The upshot of all this is that I can't currently use a TextBox
or a ComboBox
with dynamic auto complete. Does anyone have any insights into how I could achieve this?
Update:
I still haven't got this working, but I have found out some more. Maybe some of this will inspire someone else to come up with a solution.
I tried replacing the ComboBox
with a TextBox
, because the auto complete interface is the same, and I found that the behaviour is slightly different. With the TextBox
it appears to work better, in that the Append part of the auto complete works properly, but the Suggest part doesn't - the suggestion box briefly flashes to life but then immediately disappears.

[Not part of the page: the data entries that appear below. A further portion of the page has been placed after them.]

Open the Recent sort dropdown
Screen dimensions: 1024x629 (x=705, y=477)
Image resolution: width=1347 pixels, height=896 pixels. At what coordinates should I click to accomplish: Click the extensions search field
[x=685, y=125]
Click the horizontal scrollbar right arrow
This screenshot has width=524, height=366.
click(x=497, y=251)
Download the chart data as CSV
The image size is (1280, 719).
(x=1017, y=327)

So I thought "Okay, I'll live without the Suggest functionality and just use Append instead," however when I set the AutoCompleteMode
to Append, I get an access violation exception. The same thing happens with Suggest - the only mode that doesn't throw exceptions is SuggestAppend
, even though the Suggest part doesn't then behave correctly.
I thought that it was supposed to be impossible to get access violation exceptions when using C# managed code, but anyway, the upshot is that I can't currently use a TextBox
or a ComboBox
with any kind of dynamic auto complete. Does anyone have any insights into how I could achieve this?
Update 2:
After trying various other things such as changing the autocomplete in a worker thread, and using BeginInvoke()
to simulate PostMessage() type behaviour, I finally gave up and just implemented my own auto complete dropdown using a list box. It's much more responsive than the built-in one, and I spent less time doing that than I did trying to get the built-in one to work, so the lesson for anyone else who wants this behaviour is - you're probably better off implementing it yourself.